2. Process Analysis:
The company maps out the entire order processing and shipping workflow. They identify several bottlenecks, such as manual order verifications, slow inventory picking, and a delay in handing over packages to the shipping partner.

3. Continuous Improvement:
QuickShop holds monthly brainstorming sessions with different teams (order processing, warehouse, logistics) to identify potential improvements.

4. Elimination of Waste:
They eliminate the manual order verification step for orders below a certain value, trusting their automated system to handle these smaller transactions. This shaves off several hours from the processing time.

5. Synchronization and Parallel Processing:
QuickShop restructures its warehouse processes. Instead of processing one order at a time, they group orders by product type and location, allowing workers to pick products for multiple orders simultaneously.

6. Decentralization of Decision-Making:
Warehouse supervisors are given the authority to make on-the-spot decisions regarding order prioritization, especially during peak sale seasons.

7. Use of Technology:
QuickShop invests in advanced order tracking and warehouse management software. This software automatically allocates orders to specific workers based on their current location in the warehouse, reducing walking and search time.

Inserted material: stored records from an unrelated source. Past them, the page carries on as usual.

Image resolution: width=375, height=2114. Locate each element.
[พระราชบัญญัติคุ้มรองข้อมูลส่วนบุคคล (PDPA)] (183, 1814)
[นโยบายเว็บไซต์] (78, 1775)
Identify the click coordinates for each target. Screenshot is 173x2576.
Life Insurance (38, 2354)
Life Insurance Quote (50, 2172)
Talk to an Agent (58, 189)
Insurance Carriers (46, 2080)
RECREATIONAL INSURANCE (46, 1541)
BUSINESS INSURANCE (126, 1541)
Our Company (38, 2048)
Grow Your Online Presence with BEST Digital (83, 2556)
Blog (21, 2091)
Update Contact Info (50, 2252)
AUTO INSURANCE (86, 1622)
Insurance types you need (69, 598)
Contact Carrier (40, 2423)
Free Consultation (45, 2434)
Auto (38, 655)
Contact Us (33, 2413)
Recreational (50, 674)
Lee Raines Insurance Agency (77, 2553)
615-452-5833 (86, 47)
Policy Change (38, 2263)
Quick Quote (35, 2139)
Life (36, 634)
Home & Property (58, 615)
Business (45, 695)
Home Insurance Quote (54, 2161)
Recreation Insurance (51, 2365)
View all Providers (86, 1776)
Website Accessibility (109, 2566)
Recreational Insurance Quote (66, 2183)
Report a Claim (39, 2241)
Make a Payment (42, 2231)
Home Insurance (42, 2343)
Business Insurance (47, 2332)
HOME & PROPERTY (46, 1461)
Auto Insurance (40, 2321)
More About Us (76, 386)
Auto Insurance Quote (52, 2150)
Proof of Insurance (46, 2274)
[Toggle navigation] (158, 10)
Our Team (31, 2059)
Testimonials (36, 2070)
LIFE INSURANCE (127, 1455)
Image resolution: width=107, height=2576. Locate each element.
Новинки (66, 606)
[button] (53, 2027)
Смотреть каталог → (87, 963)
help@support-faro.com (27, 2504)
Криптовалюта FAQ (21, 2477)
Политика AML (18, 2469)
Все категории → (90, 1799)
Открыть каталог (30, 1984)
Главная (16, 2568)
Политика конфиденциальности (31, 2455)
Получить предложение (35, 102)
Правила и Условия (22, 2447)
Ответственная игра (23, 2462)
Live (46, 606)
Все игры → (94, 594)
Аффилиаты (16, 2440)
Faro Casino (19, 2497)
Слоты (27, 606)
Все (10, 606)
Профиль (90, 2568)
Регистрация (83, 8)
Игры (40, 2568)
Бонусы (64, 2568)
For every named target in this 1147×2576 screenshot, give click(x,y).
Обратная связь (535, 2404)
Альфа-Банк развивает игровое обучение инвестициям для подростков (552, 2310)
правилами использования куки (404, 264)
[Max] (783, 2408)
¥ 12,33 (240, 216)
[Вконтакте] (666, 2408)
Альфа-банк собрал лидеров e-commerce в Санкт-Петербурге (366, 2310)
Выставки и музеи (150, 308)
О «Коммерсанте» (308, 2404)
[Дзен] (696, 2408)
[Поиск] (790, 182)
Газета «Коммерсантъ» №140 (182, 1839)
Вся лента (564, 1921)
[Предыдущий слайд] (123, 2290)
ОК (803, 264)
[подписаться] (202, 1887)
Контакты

8. Performance Measurement:
They introduce new performance metrics to monitor order processing and shipping speed. Any delay beyond the 2-day shipping target is analyzed for root causes.

After implementing these changes over the span of 8 months, QuickShop manages to achieve an average shipping time of 2.2 days. Customer satisfaction scores related to shipping time see a significant improvement, and there’s a noticeable uptick in repeat purchases.

This example showcases how Time-Based Management can be applied in a practical scenario, leading to tangible benefits and competitive advantage.